The situation on the remote island, 2,600km from South Africa, is a grisly warning of the consequences of the human-driven impacts of invasive species on biodiversity. An RSPB-led operation to eradicate mice from the British overseas territory has been completed, using poison to help save the critically endangered albatross and other bird species from injuries they sustain from the rodents. It will be two years before researchers can confirm whether or not the plan has worked. But some conservationists want to explore another controversial option whose application is most advanced in the eradication of malaria: gene drives.
Instead of large-scale trapping or poisoning operations, which have limited effectiveness and can harm other species, gene drives involve introducing genetic code into an invasive population that would make them infertile or all one gender over successive generations. The method has so far been used only in a laboratory setting but at September’s IUCN congress in Marseille, members backed a motion to develop a policy on researching its application and other uses of synthetic biology for conservation.
“If a gene drive were proven to be effective and there were safety mechanisms to limit its deployment, you would introduce multiple individuals on an island whose genes would be inherited by other individuals in the population,” says David Will, an innovation programme manager with Island Conservation, a non-profit dedicated to preventing extinctions by removing invasive species from islands. “Eventually, you would have either an entirely all male or entirely all female population and they would no longer be able to reproduce.”
Nearly one-fifth of the Earth’s surface is at risk of plant and animal invasions and although the problem is worldwide, such as feral pigs wreaking havoc in the southern United States and lionfish in the Mediterranean, islands are often worst affected. The global scale of the issue will be revealed in a UN scientific assessment in 2023.
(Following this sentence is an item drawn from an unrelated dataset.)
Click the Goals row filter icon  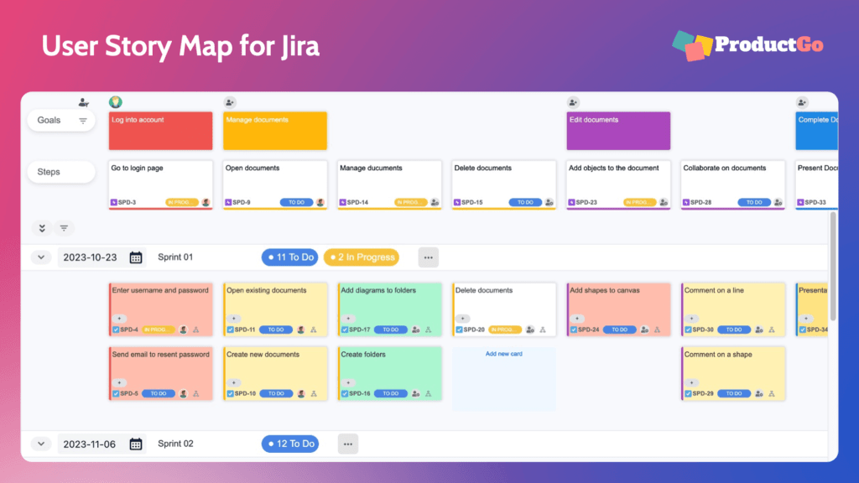tap(83, 121)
“We have to be very careful,” says Austin Burt, a professor of evolutionary genetics at Imperial College London, who researches how gene drives can be used to eradicate malaria in mosquito populations. “If you’re going after mice, for example, and you’re targeting mice on an island, you’d need to make sure that none of those modified mice got off the island to cause harm to the mainland population.”
In July, scientists announced they had successfully wiped out a population of malaria-transmitting mosquitoes using a gene drive in a laboratory setting, raising the prospect of self-destructing mosquitoes being released into the wild in the next decade.
Kent Redford, chair of the IUCN Task Force on Synthetic Biology who led an assessment of the use of synthetic biology in conservation, said there are clear risks and opportunities in the field but further research is necessary.
“None of these genetic tools are ever going to be a panacea. Ever. Nor do I think they will ever replace the existing tools,” Redford says, adding: “There is a hope – and I stress hope – that engineered gene drives have the potential to effectively decrease the population sizes of alien invasive species with very limited knock-on effects on other species.”